Arguments are often fueled by emotions, there’s no denying that, but as parents, it’s critical to keep your emotions in check when you argue, especially in front of your children. By watching how you argue and solve problems, they’ll begin developing their own approach to overcoming adversity and conflict.
To make sure they learn how to resolve problems in a way that’s healthy and beneficial for both parties, never yell at each other, but keep a level voice. Don’t ever make personal attacks on each other, but keep your comments focused on the issue at hand. Don’t ever storm off, and definitely don’t threaten each other; instead, agree that you can’t resolve this problem right now and that you’ll discuss it later.
If you and your spouse have trouble arguing constructively, this should become an immediate priority for improvement to you both, and you should seek marriage counseling or therapy.
They learn how to prioritize their lives:
We live in a busy world, that’s only getting busier. Work, family, hobbies, commitments; they all pile up until it seems like we need at least another seven days per week to stay on top of it all. Nevertheless, if you want your children to grow up to raise happy families of their own, you have to set your marriage as a high priority, sometimes, even higher than your children.
Children will learn how important you are to each other by watching how you interact with your spouse. If you take time to talk with your spouse about their day, help them with chores, and on occasion, leave the kids at home and go on a date with your spouse, your children will understand that it’s critical to prioritize your partner, even at the expense of time with your children. It may hurt their feelings somewhat in the beginning, but in the long run, your children will come to appreciate that you are committed to your spouse and love them, and your children will reflect this in their own relationships.

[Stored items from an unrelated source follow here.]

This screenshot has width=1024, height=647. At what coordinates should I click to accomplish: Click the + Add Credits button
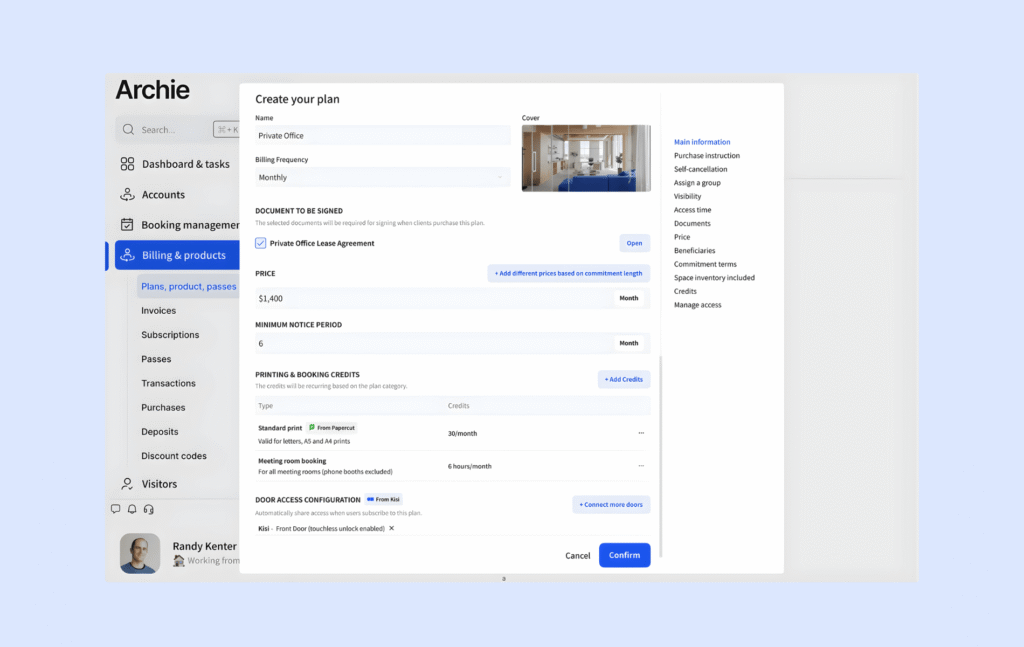(x=624, y=379)
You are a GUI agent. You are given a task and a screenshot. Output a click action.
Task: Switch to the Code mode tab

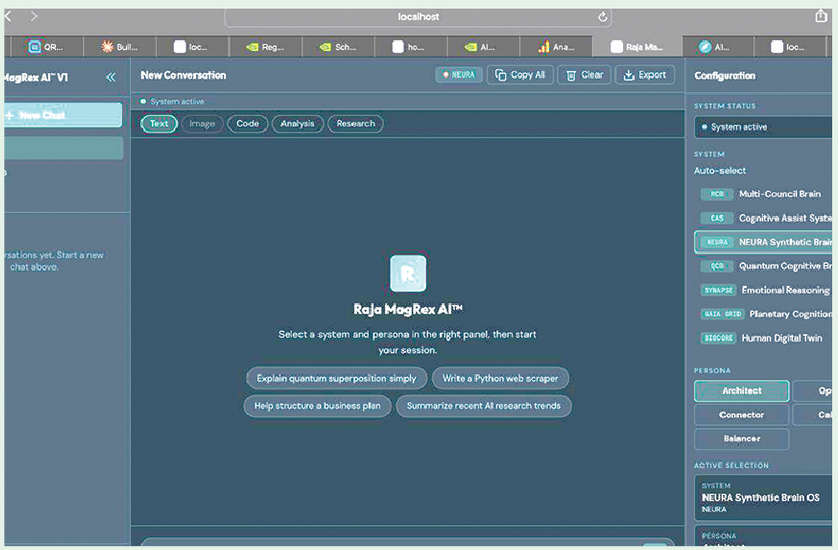tap(247, 124)
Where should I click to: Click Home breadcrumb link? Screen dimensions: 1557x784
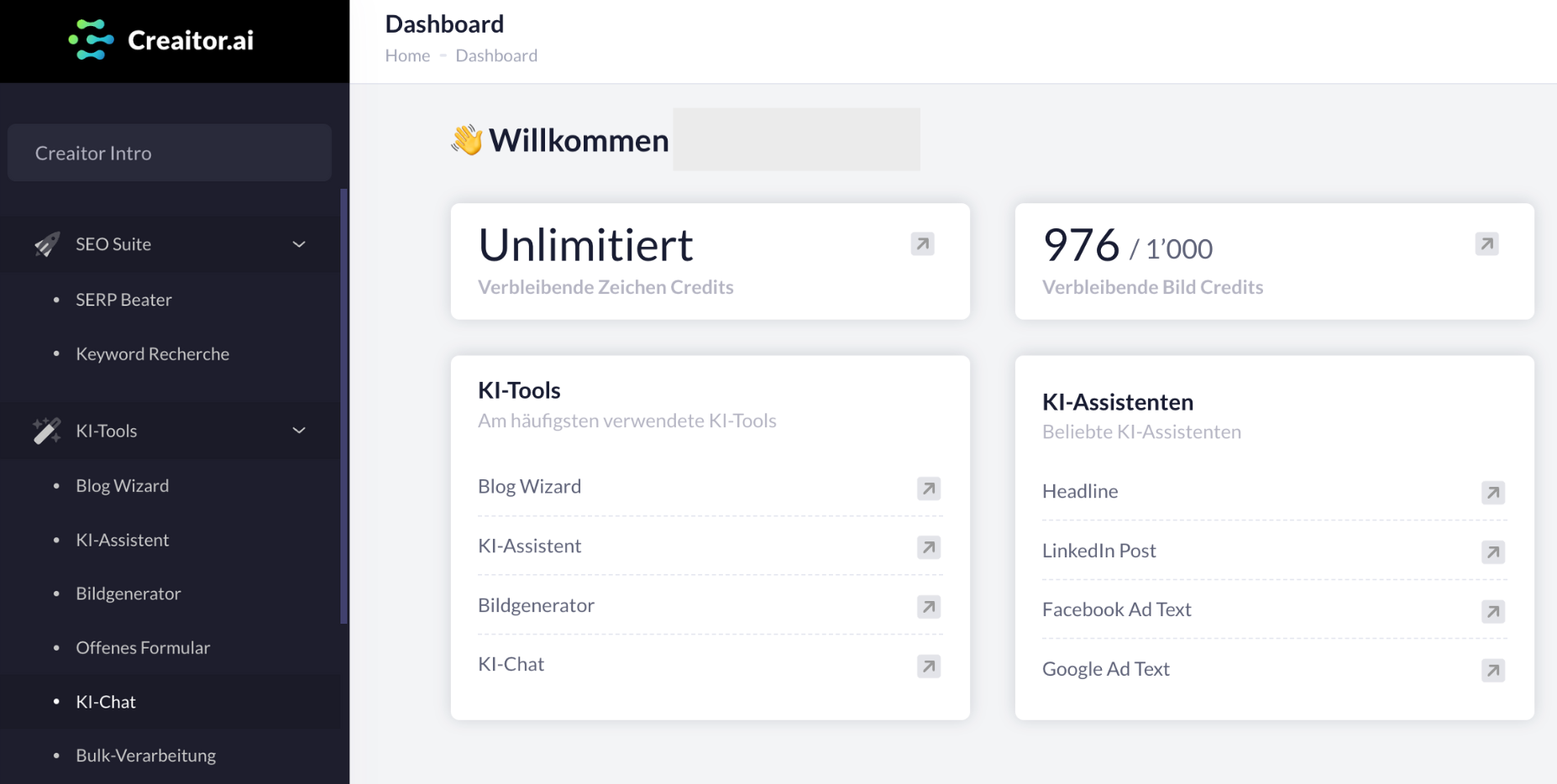(x=407, y=55)
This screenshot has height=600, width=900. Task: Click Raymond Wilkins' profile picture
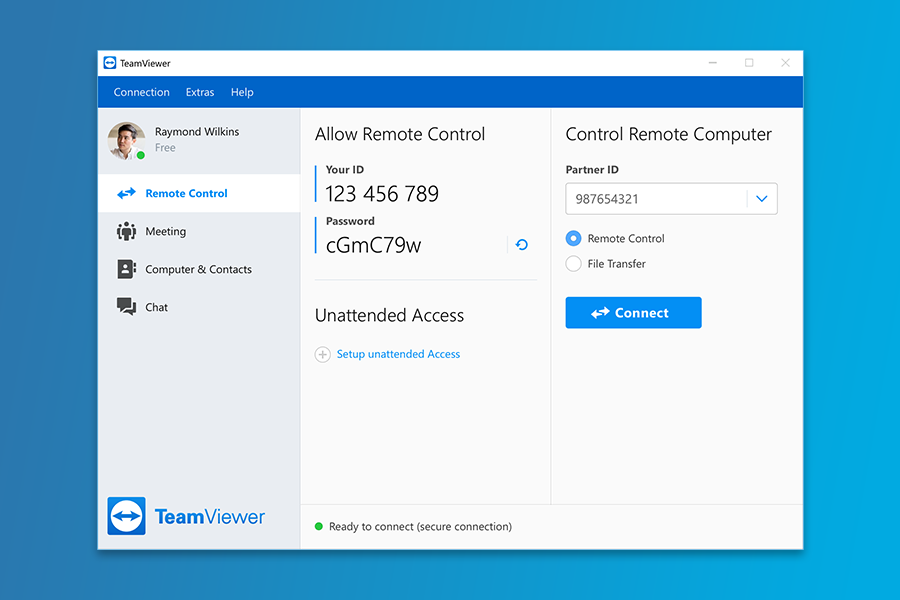(x=125, y=140)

Try to set at least one night a week where you and your spouse do something together, and focus only on each other. You can hire a sitter, get dressed up, and go on a date. If you can’t afford to go out, you can put the kids to bed early and watch a movie together.
A more unorthodox approach could be to start a blog together, discussing your lives, relationship, and your children. This will not only allow you to spend time together and form friendships with other parents but can also give you different perspectives and insights to improve your own marriage. Starting a blog is easy: you just need to pick a focus, register a domain, set up basic website design, and you’re ready to begin.

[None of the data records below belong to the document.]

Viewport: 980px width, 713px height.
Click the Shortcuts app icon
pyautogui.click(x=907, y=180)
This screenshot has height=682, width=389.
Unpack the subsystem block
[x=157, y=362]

Whatever your approach, and no matter how busy your lives may be, never forget to show your spouse, and your children, how much your marriage means to you. A smooth husband-wife relationship can only be sustained with constant efforts and nurturing.
Mom and dad, together:
There’s no way around the fact that children coming into the picture will not shake a husband-wife relationship equation, and test a couple’s ability to come together as a team, sharing the burdens that parenting will catapult on you, rather you’re ready or not. By openly showing affection, learning to resolve your conflicts constructively, and always keeping each other as a high priority, you’ll not only ensure that the bonds of marriage remain strong enough to endure the trials of parenthood, you’ll help your children to obtain the same level of happiness for themselves, someday.